His opposite number, AB de Villiers, explained, patiently and repeatedly, on their return from a trip to the luxurious Chikwenya Lodge that cricket was “played in the head as much as on the field” and that he believed it was vital for him and his players to be “mentally fresh in order to play at our best”.

His unbeaten 136 from just 106 balls on Wednesday was his 18th one-day international (ODI) century, all of them scored at better than a run a ball and was emphatic proof – if any was needed – that his decision to spend time “around the campfire with hippos and crocodiles just a few metres away” was the right way for him to prepare. Some of the bowlers may have looked a little rusty but they were quickly back into the swing of things midway through the Australian innings, which looked likely to be 50 runs more than the 327-7 it finished on.

De Villiers said on Tuesday: “I fully expect to make a significant impact on this series and I will be very disappointed if I don’t.”

What a start, and there may well be more to come today if the captain’s tight hamstring, which limited his movement so noticeably in the final third of his innings, has recovered in time for him to lead the team in the considerably less challenging task of facing Zimbabwe.

Century collection
It will be a surprise if several others also don’t make a mark here. Hashim Amla, surely, will feed heavily on the flat Harare Sports Club wicket, while Faf du Plessis might add quickly to his century collection now that the ceiling has been broken with his first, a scintillating 106 during a stand of 203 with his captain.

But just as likely to feature will be Quinton de Kock. It wasn’t his day on Wednesday but you wouldn’t have known it if you’d been in the Proteas change room. De Kock appears to have acquired the priceless gift of equanimity, treating success and failure with the same disregard.

He equalled the record for the least innings to 1?000 ODI runs and no player in history had matched his five centuries in his first 20 innings – not even close. Kevin Pietersen and Sir Viv Richardson “only” managed three apiece in their first 20 starts. Big names, big reputations, big “so what?”

“I don’t try to live up to anything or anybody, I don’t fit into anybody else’s box, I’m just my own person,” De Kock says with such simplicity it is impossible to doubt him. He certainly hasn’t been around long enough to be coached in the skills of providing bland, politically correct answers.

“Why would I put any pressure on myself? I’m not here to break records or anything, I’m just here to enjoy myself and do what I love doing, you know?”

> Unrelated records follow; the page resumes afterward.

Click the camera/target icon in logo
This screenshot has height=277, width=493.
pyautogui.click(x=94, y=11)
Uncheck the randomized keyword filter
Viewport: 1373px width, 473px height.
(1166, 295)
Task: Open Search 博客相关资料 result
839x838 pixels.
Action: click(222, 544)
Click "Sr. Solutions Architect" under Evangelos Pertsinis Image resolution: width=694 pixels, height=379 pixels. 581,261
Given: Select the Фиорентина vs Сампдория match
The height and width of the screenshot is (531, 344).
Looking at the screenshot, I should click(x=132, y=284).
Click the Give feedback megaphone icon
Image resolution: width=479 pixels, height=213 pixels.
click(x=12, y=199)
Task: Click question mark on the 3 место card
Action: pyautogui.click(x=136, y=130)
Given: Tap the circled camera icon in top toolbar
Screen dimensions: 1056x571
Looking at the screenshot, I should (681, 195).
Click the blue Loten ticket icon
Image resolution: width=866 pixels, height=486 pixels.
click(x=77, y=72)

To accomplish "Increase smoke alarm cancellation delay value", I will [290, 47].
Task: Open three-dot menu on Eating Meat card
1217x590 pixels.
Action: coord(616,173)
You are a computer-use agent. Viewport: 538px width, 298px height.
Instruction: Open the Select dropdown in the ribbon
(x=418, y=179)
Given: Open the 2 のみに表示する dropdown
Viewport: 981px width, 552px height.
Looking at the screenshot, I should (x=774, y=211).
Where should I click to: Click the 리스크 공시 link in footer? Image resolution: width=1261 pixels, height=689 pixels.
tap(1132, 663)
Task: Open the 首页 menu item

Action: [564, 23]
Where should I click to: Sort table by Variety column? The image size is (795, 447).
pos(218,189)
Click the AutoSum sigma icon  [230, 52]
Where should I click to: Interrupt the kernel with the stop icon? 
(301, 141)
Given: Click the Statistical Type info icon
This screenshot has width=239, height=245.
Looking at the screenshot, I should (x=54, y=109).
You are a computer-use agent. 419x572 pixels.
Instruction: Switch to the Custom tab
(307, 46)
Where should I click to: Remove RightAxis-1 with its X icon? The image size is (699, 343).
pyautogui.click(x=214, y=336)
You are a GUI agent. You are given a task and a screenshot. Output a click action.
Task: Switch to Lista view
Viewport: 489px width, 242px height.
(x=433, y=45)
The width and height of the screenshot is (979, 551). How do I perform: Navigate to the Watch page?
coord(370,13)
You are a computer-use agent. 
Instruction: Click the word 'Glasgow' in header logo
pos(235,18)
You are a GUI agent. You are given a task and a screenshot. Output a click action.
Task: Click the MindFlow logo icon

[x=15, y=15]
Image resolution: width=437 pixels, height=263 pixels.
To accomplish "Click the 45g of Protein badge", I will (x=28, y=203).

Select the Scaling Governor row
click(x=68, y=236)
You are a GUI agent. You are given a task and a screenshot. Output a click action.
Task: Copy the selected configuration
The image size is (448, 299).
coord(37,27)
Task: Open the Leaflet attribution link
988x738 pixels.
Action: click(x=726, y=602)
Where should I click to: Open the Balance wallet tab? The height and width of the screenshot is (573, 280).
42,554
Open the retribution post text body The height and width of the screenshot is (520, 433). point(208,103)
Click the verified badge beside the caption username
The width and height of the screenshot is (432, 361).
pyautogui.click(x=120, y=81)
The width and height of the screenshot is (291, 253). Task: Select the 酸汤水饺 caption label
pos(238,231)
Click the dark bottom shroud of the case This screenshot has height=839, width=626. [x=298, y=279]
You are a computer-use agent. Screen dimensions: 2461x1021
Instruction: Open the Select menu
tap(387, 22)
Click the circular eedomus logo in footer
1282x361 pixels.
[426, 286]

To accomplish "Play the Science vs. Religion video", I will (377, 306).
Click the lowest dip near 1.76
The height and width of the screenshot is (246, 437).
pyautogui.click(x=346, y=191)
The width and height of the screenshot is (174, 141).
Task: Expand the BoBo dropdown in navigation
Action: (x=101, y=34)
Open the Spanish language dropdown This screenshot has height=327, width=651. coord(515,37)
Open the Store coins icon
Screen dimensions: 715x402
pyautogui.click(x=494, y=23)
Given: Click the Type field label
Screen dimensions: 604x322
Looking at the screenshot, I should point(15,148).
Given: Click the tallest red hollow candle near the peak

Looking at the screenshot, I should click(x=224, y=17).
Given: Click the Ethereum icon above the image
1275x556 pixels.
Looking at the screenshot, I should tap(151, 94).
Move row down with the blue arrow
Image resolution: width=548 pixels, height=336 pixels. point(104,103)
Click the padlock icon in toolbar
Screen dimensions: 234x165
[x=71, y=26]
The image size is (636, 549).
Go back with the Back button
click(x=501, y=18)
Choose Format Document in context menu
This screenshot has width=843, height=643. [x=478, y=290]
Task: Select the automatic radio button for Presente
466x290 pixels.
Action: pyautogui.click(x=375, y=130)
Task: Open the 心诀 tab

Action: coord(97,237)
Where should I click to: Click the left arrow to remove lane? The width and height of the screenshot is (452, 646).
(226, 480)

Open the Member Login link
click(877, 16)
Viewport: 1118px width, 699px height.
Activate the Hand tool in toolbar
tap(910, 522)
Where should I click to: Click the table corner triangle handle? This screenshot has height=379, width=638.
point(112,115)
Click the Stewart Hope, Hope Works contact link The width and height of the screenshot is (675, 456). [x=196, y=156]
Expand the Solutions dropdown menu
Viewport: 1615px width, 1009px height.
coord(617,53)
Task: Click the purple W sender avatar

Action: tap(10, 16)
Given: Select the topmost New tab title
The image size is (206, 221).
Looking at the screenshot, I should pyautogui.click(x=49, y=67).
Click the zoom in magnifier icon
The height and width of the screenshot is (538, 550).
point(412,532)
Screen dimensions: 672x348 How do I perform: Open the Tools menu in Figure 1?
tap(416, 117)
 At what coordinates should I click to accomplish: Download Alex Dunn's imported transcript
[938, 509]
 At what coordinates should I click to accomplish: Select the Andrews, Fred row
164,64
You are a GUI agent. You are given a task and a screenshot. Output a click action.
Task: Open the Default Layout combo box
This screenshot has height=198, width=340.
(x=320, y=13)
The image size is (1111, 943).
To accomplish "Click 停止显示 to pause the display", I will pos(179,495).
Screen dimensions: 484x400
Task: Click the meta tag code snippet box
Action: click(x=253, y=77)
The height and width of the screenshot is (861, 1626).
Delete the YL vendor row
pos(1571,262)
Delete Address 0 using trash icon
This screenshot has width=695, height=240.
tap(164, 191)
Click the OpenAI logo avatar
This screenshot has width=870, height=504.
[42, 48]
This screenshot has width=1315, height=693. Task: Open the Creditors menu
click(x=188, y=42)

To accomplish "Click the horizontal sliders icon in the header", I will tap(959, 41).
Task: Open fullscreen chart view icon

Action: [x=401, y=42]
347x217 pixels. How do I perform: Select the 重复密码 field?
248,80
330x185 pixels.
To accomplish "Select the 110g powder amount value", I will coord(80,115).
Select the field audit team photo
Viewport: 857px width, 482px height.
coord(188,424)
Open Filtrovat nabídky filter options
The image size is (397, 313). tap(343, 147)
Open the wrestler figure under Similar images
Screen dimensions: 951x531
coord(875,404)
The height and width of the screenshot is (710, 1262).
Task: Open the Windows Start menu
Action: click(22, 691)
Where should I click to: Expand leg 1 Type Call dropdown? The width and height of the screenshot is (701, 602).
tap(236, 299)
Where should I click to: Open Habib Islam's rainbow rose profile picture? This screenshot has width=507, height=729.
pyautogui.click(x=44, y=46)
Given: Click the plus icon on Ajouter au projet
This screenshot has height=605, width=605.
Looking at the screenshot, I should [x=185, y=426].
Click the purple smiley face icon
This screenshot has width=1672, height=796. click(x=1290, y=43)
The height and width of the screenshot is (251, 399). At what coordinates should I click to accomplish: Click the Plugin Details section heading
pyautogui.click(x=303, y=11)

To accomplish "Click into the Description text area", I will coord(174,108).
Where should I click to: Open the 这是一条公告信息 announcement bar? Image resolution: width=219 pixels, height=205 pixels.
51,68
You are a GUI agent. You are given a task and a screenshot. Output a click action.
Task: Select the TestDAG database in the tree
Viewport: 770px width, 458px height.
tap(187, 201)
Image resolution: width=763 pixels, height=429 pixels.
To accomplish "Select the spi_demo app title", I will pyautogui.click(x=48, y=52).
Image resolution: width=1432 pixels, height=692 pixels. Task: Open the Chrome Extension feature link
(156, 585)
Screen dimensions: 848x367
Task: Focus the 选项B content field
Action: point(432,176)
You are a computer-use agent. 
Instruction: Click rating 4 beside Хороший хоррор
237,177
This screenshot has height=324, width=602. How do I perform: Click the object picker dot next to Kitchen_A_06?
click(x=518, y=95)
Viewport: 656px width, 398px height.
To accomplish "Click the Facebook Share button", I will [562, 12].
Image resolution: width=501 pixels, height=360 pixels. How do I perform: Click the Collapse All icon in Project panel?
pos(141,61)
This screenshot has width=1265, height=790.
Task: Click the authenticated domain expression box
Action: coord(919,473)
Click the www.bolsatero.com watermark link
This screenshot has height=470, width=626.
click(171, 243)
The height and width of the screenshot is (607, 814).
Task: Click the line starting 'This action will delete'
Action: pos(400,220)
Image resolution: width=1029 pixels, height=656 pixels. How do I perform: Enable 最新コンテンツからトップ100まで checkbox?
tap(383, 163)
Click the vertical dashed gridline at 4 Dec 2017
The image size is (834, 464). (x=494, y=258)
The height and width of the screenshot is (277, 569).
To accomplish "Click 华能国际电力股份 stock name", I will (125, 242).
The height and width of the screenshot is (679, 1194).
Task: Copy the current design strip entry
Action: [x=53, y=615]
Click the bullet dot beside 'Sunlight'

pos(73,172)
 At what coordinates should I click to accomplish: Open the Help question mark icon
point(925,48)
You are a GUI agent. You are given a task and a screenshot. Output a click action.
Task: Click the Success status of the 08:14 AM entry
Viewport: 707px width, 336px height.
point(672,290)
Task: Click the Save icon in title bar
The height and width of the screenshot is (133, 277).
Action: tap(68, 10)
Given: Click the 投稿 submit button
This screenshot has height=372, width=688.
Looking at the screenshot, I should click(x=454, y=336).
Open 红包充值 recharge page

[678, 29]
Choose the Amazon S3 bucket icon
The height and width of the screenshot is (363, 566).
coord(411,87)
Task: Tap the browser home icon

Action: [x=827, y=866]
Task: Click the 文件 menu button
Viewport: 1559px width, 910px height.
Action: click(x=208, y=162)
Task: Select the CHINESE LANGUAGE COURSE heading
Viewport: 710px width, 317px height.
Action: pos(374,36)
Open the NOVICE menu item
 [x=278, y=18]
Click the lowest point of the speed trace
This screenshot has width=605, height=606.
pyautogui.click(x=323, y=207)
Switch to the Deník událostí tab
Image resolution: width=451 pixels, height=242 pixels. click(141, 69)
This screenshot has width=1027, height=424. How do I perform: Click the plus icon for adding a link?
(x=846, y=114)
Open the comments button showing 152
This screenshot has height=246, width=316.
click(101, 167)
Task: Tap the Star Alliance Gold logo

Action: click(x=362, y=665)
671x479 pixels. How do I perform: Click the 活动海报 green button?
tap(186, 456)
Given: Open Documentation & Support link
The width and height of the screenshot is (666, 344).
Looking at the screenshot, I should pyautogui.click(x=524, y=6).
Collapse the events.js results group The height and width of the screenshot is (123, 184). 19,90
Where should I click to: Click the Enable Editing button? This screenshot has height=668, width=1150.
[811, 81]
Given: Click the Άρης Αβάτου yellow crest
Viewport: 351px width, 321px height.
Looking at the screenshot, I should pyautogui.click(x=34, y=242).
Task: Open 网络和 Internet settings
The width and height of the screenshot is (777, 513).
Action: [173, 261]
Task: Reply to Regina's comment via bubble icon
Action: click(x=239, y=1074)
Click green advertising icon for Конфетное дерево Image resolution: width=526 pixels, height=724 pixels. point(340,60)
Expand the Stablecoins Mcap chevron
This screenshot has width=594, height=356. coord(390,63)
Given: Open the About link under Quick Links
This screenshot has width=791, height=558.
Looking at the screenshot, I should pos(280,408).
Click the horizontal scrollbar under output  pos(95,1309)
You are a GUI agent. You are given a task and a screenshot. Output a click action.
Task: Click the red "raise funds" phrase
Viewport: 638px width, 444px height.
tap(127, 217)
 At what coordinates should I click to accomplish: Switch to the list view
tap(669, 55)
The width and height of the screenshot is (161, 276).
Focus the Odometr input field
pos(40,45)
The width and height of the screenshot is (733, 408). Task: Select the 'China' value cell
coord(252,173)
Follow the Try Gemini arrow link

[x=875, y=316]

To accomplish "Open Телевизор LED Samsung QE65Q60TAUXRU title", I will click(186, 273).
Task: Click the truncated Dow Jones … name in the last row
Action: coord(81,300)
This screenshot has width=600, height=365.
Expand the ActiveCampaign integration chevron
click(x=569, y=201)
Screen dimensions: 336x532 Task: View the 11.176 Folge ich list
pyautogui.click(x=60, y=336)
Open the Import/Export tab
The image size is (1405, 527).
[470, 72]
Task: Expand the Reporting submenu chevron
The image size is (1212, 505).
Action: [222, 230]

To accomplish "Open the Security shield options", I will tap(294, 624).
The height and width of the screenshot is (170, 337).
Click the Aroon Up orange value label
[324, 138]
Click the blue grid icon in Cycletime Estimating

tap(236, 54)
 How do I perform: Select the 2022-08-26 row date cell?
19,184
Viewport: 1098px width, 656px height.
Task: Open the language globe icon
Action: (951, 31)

Averaging well over 50 for the first wicket with Hashim Amla, the 21-year-old cheerfully agrees that he benefited from the soothing presence of the great man in the early days of their partnership but says their relationship is now one of trust and understanding.

Confidence
“Hash used to play a big part when I first played for the Proteas. He used to calm me down a lot, but now he just lets me do my thing and we play our own games. His confidence in me has grown as a partner and that’s helped both of us. Now we don’t say too much between overs – just ‘carry on, it’s going well’. Which, more often than not, it is.”

Like De Kock, Amla is also capable of making a flying start so, although the senior man is happy to take the back seat most of the time these days, their alliance does not follow a prescribed formula.

“I will change roles, of course, but if there’s a bad ball then obviously I’m going to hit it for four. But if Hash is on a roll then obviously I will give him more of the strike.”

A prolific career with Gauteng as a teenager led to his call-up to the ODI side two months after his 20th birthday but his talent had not yet been matched with hard work. That changed soon enough in the Proteas set-up, reaching a peak before and during the series against India nine months ago when he scored three consecutive centuries. When he spoke to the Mail & Guardian he was the last man to finish training, barely minutes before the scheduled departure of the team bus.

“No, I used to be the hardest trainer but I have slacked off a bit since the India series,” he said, while the rest of the squad waited. “I’ve grown in confidence with my game plan, so I don’t really work as hard as I used to. It’s just my ‘keeping; I need to work a bit harder at certain things.”

No doubt his perspective will change as the years roll by but, for now, life could not be more straightforward – like his cricket.

“I could be sitting in an office, you know, but I’m out here doing my thing. I’m incredibly lucky. If I can do this for the next 15 to 20 years, I will have lived a happy life.”